>> start Data provided

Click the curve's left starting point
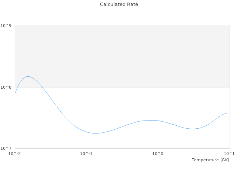 pos(15,93)
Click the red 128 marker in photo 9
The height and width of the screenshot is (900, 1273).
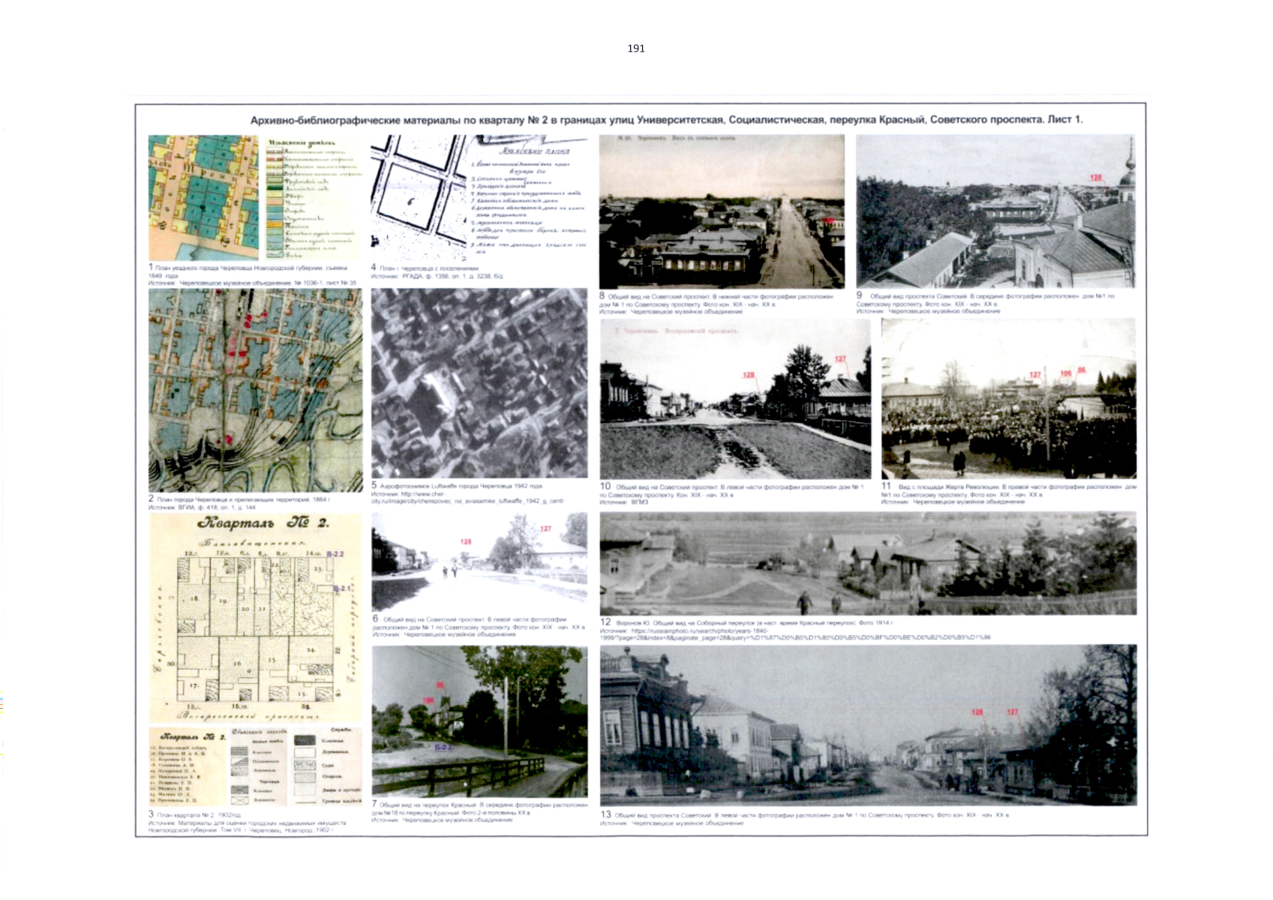tap(1096, 178)
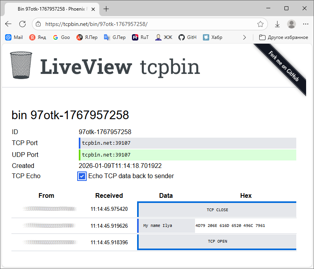The image size is (314, 269).
Task: Click the Fork me on GitHub ribbon
Action: 284,66
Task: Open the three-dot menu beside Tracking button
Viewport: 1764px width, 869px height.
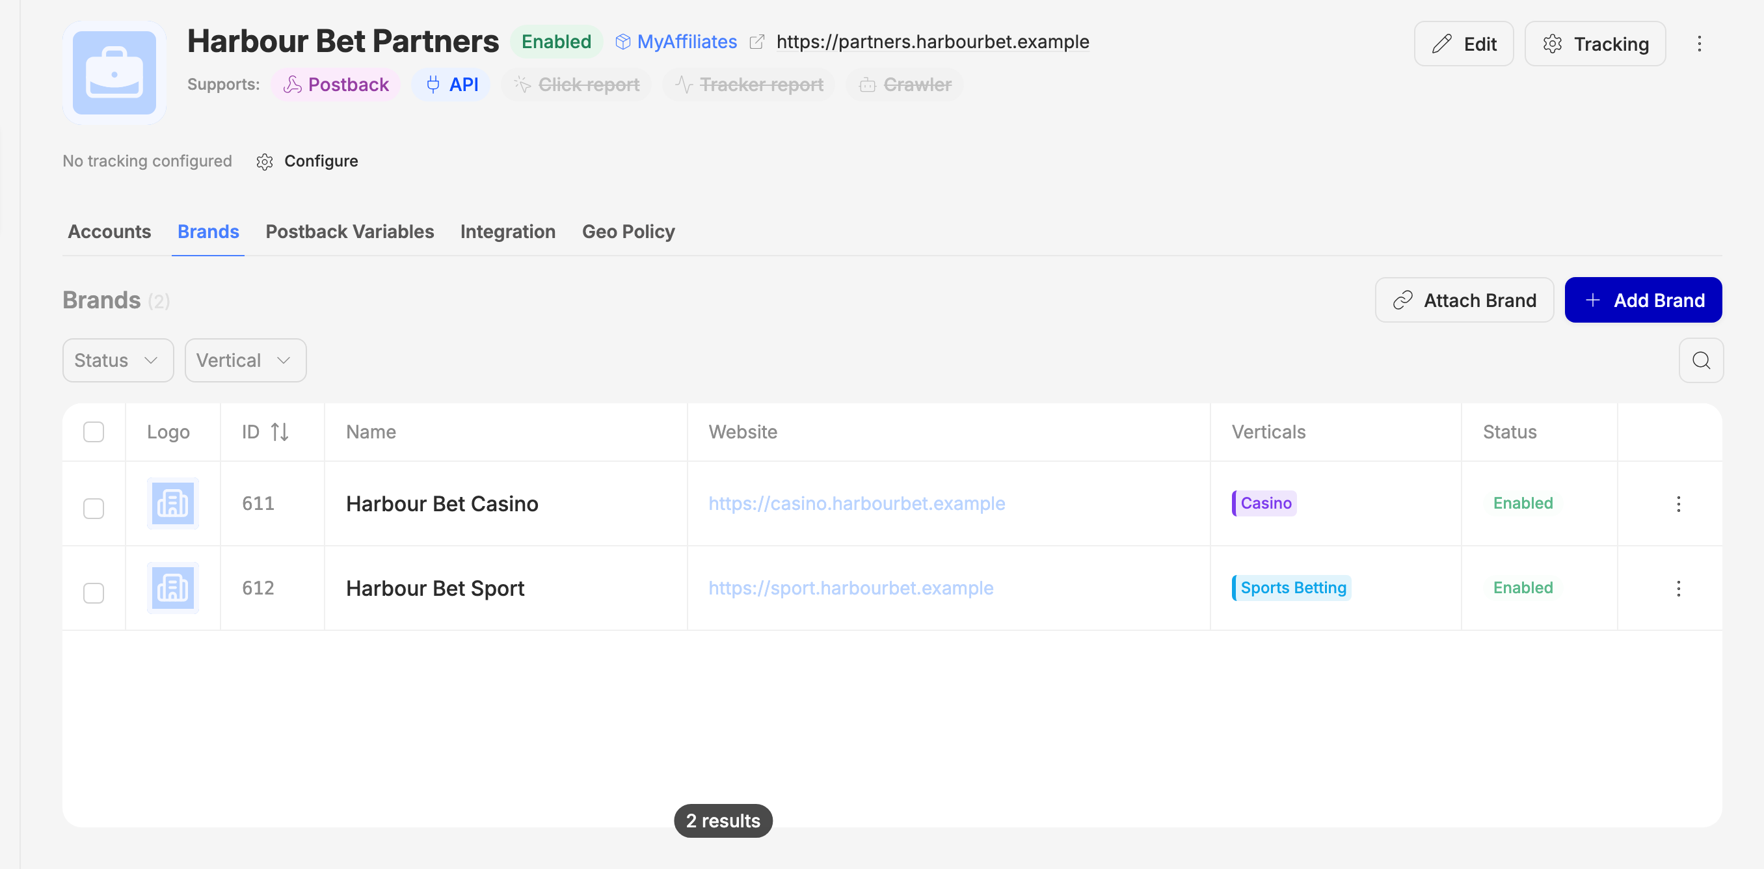Action: point(1698,44)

>> end Data provided

* [Goal] Format all the entries above as a numbered list, leaving out blank lines and the pictures.

* [Written response]
1. Click the curve's left starting point
2.  pos(15,93)
3. Click the red 128 marker in photo 9
4. The height and width of the screenshot is (900, 1273).
5. tap(1096, 178)
6. The image size is (314, 269).
7. Task: Click the Fork me on GitHub ribbon
8. Action: 284,66
9. Task: Open the three-dot menu beside Tracking button
10. Viewport: 1764px width, 869px height.
11. Action: point(1698,44)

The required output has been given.